Medical-grade PACS displays outshine consumer models

Consumer monitors carried by electronics stores may be functional and economical for radiology, but when put to the test by a year of use, they fall short compared with medical-grade monitors.

Consumer monitors carried by electronics stores may be functional and economical for radiology, but when put to the test by a year of use, they fall short compared with medical-grade monitors.

That's the conclusion of Dr. Elizabeth Krupinski, a research professor in the departments of radiology and psychology at the University of Arizona. She compared the two types of displays for a study commissioned by medical monitor vendor Barco.

The investigation, to be published in the Journal of Digital Imaging, was to determine whether commercial off-the-shelf (COTS) color displays are adequate for radiologists or whether radiologists should invest in more expensive high-performance medical-grade displays.

The answer, it seems, comes down to user preferences and finances.

Visible changes that reduce the utility of monochrome displays over time have been well documented, according to Krupinski. As monochrome liquid crystal displays age, slight degradations occur in diagnostic performance and visual search efficiency.

"Radiologists tend to take a little longer to render a positive decision and tend to fixate on missed lesions for less time with older displays," she said. "Whether the same types of performance degradations occur with medical-grade versus COTS color LCDs has yet to be explored."

Her goal was to compare decision and visual search performance in users of the two types of displays.

Six radiologists-three board-certified practitioners and three senior residents-were twice presented a set of 50 chest images (posteroanterior view), half with a solitary pulmonary nodule verified by CT and half nodule-free.

In one trial, the images were displayed on a 3-megapixel Barco color medical-grade display monitor. In another trial, the images were displayed on a color 2-MP monitor by Dell.

After viewing each image, the radiologists reported their decisions, using a six-point scale. They detailed whether a nodule was present and whether their confidence in that decision was possible, probable, or definite.

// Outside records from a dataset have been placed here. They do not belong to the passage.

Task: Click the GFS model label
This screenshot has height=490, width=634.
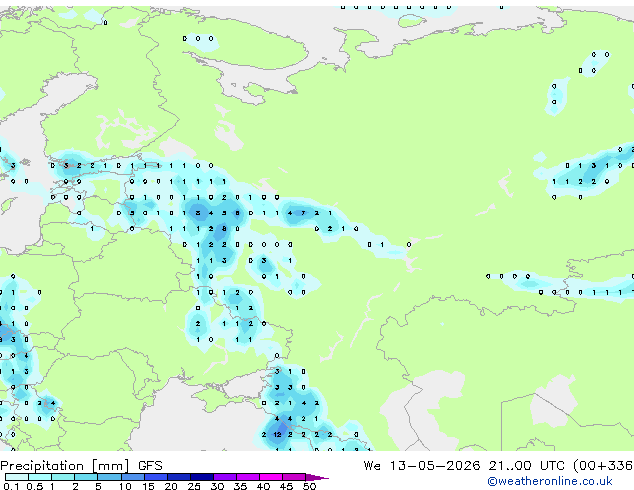Action: [x=150, y=466]
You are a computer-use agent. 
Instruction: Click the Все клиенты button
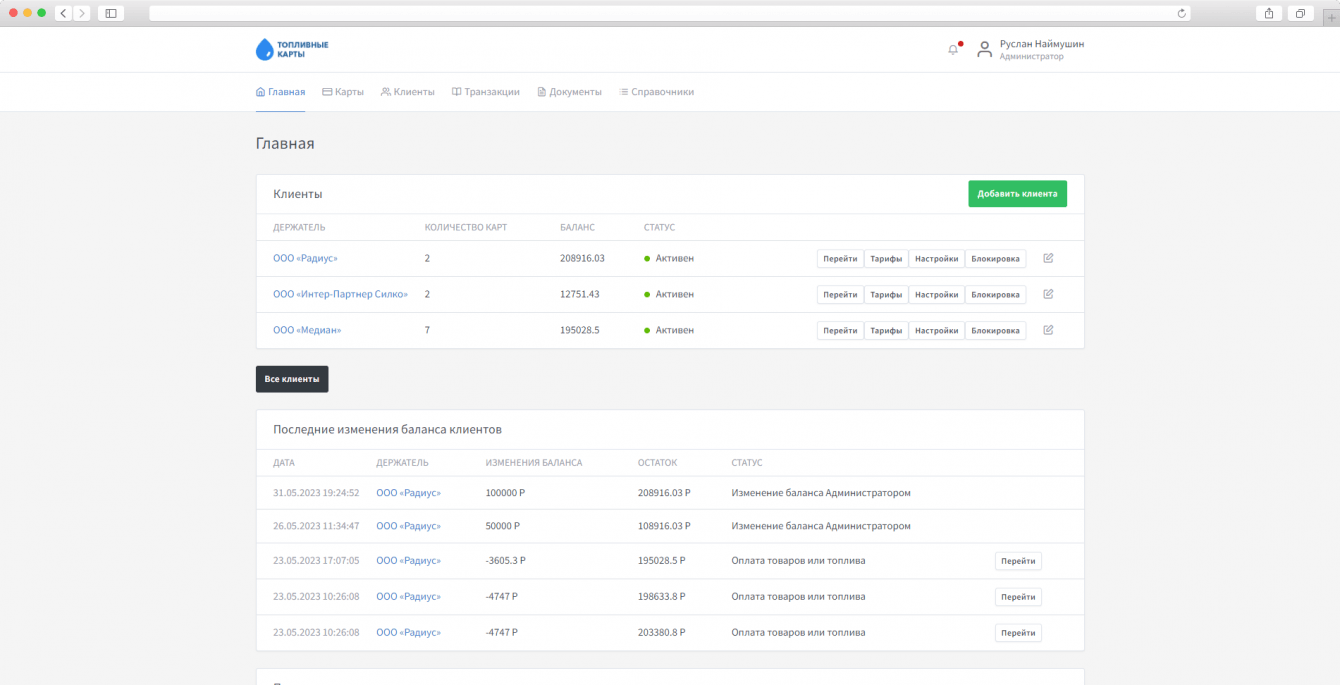click(x=292, y=379)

Each trial was timed from the point at which the image appeared on the display to the moment when the radiologist selected the next image button.

Twenty of the images were then used in an eye position study. Readers returned to the testing site after at least three weeks to view the images on both displays (Figure 1).

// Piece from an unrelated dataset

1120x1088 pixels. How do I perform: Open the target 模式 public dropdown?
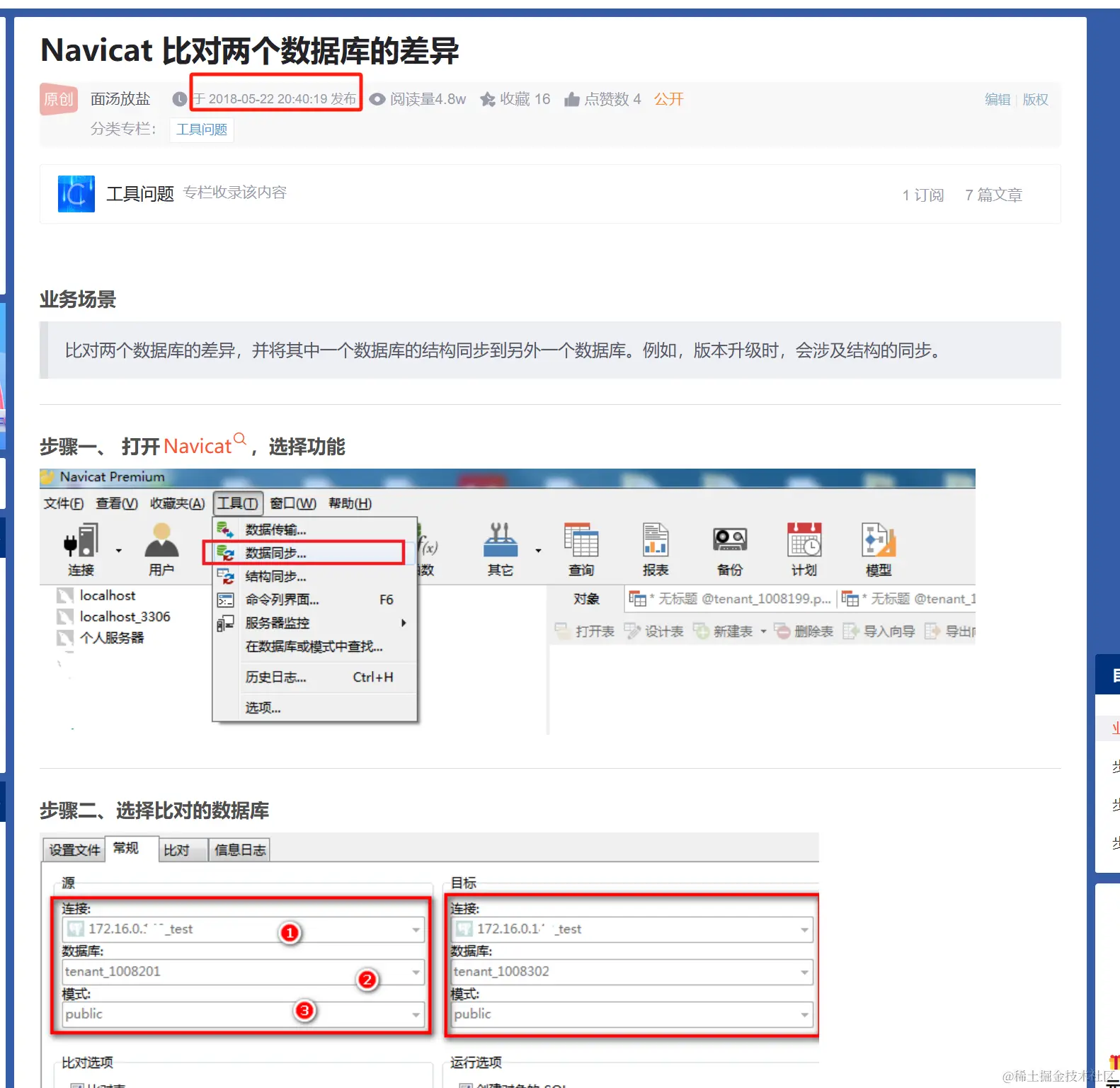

The differences were small, statistically. In instances in which the readers missed the nodule, however, the radiologists' eyes landed on the target in 1.62 seconds with the medical-grade display, compared with 1.87 seconds for the COTS display (Figure 2).

Ultimately, the medical-grade display performed better, Krupinski said. She attributes that advantage to built-in systems that calibrate for luminance over time, ensuring optimal continuing performance.

"Radiologists found more nodules and made fewer mistakes with medical-grade versus off-the-shelf," she said. "That in itself should say you've got to use the medical."

Her study drew early criticism.

Dr. David Hirschorn, a research fellow in radiology informatics at Massachusetts General Hospital and Harvard Medical School, has reported that consumer-grade monitors may work just as well as medical-grade displays, at a tenth of the cost.

His argument is not simply about the bottom line, however. Krupinski's report states that each display was set to a luminance that corresponds to backlight aging after one year's time."She is asserting that in her experience that value is 342 for the Dell display and 500 for the Barco," Hirschorn said. "In my experience, the Dell display does not typically fall to 342 but rather to 400 after one year, depending on how bright it started out. Furthermore, there is no clear evidence what brightness is optimal. Some prefer 400; some 500."

The Barco display is engineered not to fall in brightness over the lifetime of the display.

"I think it likely that if she were to have compared one pair of Barco monitors to another and set one pair at 342 and the other to 500, she would have gotten the same results," Hirschorn said.

Strictly speaking, the Barco monitor is better. But if the cost is higher than the value, it doesn't make sense to buy one, he said.

"The way I use the Dell display, it starts out at about 450 and falls to 375 over 18 months, at which point I replace it," Hirschorn said. "So I would never recommend performing diagnostic reads off of a 342 monitor, even though that was the highest brightness PACS displays used to be able to achieve in the late 1990s."

Krupinski acknowledged that consumer displays are evolving and manufacturers will likely soon catch up with the level of quality offered by superior medical-grade displays. Until then, radiologists who want to stick with Dell or other off-the-shelf brands can find tools on the market to manage luminescence levels.

"The key thing is to be aware of what the limitations are of a COTS display," Krupinski said. "If you are aware and take measures to monitor differences and take care of them when you can, then there should not be a problem."